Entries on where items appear
------------------------

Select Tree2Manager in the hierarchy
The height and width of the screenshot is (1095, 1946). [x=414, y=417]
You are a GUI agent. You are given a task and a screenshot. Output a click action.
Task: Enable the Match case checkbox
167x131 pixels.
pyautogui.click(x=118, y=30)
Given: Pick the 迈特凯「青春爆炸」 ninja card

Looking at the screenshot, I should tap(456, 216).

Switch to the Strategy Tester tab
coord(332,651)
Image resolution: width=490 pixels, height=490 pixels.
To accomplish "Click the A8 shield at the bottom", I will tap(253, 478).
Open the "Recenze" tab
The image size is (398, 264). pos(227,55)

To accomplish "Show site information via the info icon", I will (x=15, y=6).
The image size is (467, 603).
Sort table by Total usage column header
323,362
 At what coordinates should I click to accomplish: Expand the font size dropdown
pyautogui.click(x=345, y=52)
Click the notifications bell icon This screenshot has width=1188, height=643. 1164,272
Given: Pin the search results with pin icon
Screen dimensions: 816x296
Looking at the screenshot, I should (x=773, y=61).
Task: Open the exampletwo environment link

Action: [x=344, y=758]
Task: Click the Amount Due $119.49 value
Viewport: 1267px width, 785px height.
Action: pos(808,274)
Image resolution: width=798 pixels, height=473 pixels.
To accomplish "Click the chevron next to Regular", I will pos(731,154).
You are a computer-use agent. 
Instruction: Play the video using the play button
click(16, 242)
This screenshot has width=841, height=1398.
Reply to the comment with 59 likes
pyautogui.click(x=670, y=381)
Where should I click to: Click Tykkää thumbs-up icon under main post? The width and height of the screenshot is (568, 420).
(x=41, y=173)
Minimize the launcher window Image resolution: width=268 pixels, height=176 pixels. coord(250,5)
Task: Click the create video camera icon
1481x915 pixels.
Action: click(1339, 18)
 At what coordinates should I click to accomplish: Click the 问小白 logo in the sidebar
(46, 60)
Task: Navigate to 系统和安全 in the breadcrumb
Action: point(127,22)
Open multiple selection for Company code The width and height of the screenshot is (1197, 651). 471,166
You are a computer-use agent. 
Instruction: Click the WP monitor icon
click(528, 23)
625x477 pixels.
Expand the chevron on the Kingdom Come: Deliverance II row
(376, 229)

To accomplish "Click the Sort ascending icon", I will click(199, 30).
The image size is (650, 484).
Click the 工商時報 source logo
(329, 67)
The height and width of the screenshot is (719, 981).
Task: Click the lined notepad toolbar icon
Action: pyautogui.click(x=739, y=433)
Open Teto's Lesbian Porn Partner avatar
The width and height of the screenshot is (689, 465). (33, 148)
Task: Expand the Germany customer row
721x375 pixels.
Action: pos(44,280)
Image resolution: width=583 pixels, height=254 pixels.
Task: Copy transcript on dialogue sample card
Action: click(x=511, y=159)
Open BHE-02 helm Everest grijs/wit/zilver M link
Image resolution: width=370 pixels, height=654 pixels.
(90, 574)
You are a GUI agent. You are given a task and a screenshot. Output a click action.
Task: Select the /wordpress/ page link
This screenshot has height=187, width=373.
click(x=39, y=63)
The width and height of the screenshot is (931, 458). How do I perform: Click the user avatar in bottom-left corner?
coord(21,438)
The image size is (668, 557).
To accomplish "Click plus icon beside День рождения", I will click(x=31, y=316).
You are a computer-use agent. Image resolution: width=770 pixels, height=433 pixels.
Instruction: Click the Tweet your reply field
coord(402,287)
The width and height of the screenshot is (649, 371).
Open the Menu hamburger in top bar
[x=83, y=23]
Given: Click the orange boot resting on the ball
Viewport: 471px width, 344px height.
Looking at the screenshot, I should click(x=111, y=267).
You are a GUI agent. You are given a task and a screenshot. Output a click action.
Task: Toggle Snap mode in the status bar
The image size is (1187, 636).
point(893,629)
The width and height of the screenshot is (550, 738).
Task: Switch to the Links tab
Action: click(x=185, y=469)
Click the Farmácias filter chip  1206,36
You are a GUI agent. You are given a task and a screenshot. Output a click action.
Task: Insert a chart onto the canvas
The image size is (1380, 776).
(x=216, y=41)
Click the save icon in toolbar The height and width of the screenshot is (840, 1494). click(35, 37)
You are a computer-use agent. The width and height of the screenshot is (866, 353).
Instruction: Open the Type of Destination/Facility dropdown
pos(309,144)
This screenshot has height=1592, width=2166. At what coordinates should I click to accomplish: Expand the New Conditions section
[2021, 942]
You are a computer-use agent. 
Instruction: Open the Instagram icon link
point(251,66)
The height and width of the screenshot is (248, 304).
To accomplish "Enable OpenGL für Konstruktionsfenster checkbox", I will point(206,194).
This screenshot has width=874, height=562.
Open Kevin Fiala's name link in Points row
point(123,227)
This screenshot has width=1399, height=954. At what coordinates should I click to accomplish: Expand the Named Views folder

------------------------

- Short problem
Please rewrite the entries above, changing each "Instruction" to "Command" and leaving everything else as it is.

- Correct answer
Select Tree2Manager in the hierarchy
The height and width of the screenshot is (1095, 1946). [x=414, y=417]
You are a GUI agent. You are given a task and a screenshot. Output a click action.
Task: Enable the Match case checkbox
167x131 pixels.
pyautogui.click(x=118, y=30)
Given: Pick the 迈特凯「青春爆炸」 ninja card

Looking at the screenshot, I should tap(456, 216).

Switch to the Strategy Tester tab
coord(332,651)
Image resolution: width=490 pixels, height=490 pixels.
To accomplish "Click the A8 shield at the bottom", I will tap(253, 478).
Open the "Recenze" tab
The image size is (398, 264). pos(227,55)

To accomplish "Show site information via the info icon", I will (x=15, y=6).
The image size is (467, 603).
Sort table by Total usage column header
323,362
 At what coordinates should I click to accomplish: Expand the font size dropdown
pyautogui.click(x=345, y=52)
Click the notifications bell icon This screenshot has width=1188, height=643. 1164,272
Given: Pin the search results with pin icon
Screen dimensions: 816x296
Looking at the screenshot, I should (x=773, y=61).
Task: Open the exampletwo environment link

Action: [x=344, y=758]
Task: Click the Amount Due $119.49 value
Viewport: 1267px width, 785px height.
Action: pos(808,274)
Image resolution: width=798 pixels, height=473 pixels.
To accomplish "Click the chevron next to Regular", I will pos(731,154).
You are a computer-use agent. 
Command: Play the video using the play button
click(16, 242)
This screenshot has width=841, height=1398.
Reply to the comment with 59 likes
pyautogui.click(x=670, y=381)
Where should I click to: Click Tykkää thumbs-up icon under main post? The width and height of the screenshot is (568, 420).
(x=41, y=173)
Minimize the launcher window Image resolution: width=268 pixels, height=176 pixels. coord(250,5)
Task: Click the create video camera icon
1481x915 pixels.
Action: click(1339, 18)
 At what coordinates should I click to accomplish: Click the 问小白 logo in the sidebar
(46, 60)
Task: Navigate to 系统和安全 in the breadcrumb
Action: point(127,22)
Open multiple selection for Company code The width and height of the screenshot is (1197, 651). 471,166
You are a computer-use agent. 
Command: Click the WP monitor icon
click(528, 23)
625x477 pixels.
Expand the chevron on the Kingdom Come: Deliverance II row
(376, 229)

To accomplish "Click the Sort ascending icon", I will click(199, 30).
The image size is (650, 484).
Click the 工商時報 source logo
(329, 67)
The height and width of the screenshot is (719, 981).
Task: Click the lined notepad toolbar icon
Action: pyautogui.click(x=739, y=433)
Open Teto's Lesbian Porn Partner avatar
The width and height of the screenshot is (689, 465). (33, 148)
Task: Expand the Germany customer row
721x375 pixels.
Action: pos(44,280)
Image resolution: width=583 pixels, height=254 pixels.
Task: Copy transcript on dialogue sample card
Action: click(x=511, y=159)
Open BHE-02 helm Everest grijs/wit/zilver M link
Image resolution: width=370 pixels, height=654 pixels.
(90, 574)
You are a GUI agent. You are given a task and a screenshot. Output a click action.
Task: Select the /wordpress/ page link
This screenshot has height=187, width=373.
click(x=39, y=63)
The width and height of the screenshot is (931, 458). How do I perform: Click the user avatar in bottom-left corner?
coord(21,438)
The image size is (668, 557).
To accomplish "Click plus icon beside День рождения", I will click(x=31, y=316).
You are a computer-use agent. Image resolution: width=770 pixels, height=433 pixels.
Command: Click the Tweet your reply field
coord(402,287)
The width and height of the screenshot is (649, 371).
Open the Menu hamburger in top bar
[x=83, y=23]
Given: Click the orange boot resting on the ball
Viewport: 471px width, 344px height.
Looking at the screenshot, I should click(x=111, y=267).
You are a GUI agent. You are given a task and a screenshot. Output a click action.
Task: Toggle Snap mode in the status bar
The image size is (1187, 636).
point(893,629)
The width and height of the screenshot is (550, 738).
Task: Switch to the Links tab
Action: click(x=185, y=469)
Click the Farmácias filter chip  1206,36
You are a GUI agent. You are given a task and a screenshot. Output a click action.
Task: Insert a chart onto the canvas
The image size is (1380, 776).
(x=216, y=41)
Click the save icon in toolbar The height and width of the screenshot is (840, 1494). click(35, 37)
You are a computer-use agent. The width and height of the screenshot is (866, 353).
Command: Open the Type of Destination/Facility dropdown
pos(309,144)
This screenshot has height=1592, width=2166. At what coordinates should I click to accomplish: Expand the New Conditions section
[2021, 942]
You are a computer-use agent. 
Command: Open the Instagram icon link
point(251,66)
The height and width of the screenshot is (248, 304).
To accomplish "Enable OpenGL für Konstruktionsfenster checkbox", I will point(206,194).
This screenshot has width=874, height=562.
Open Kevin Fiala's name link in Points row
point(123,227)
This screenshot has width=1399, height=954. At what coordinates should I click to accomplish: Expand the Named Views folder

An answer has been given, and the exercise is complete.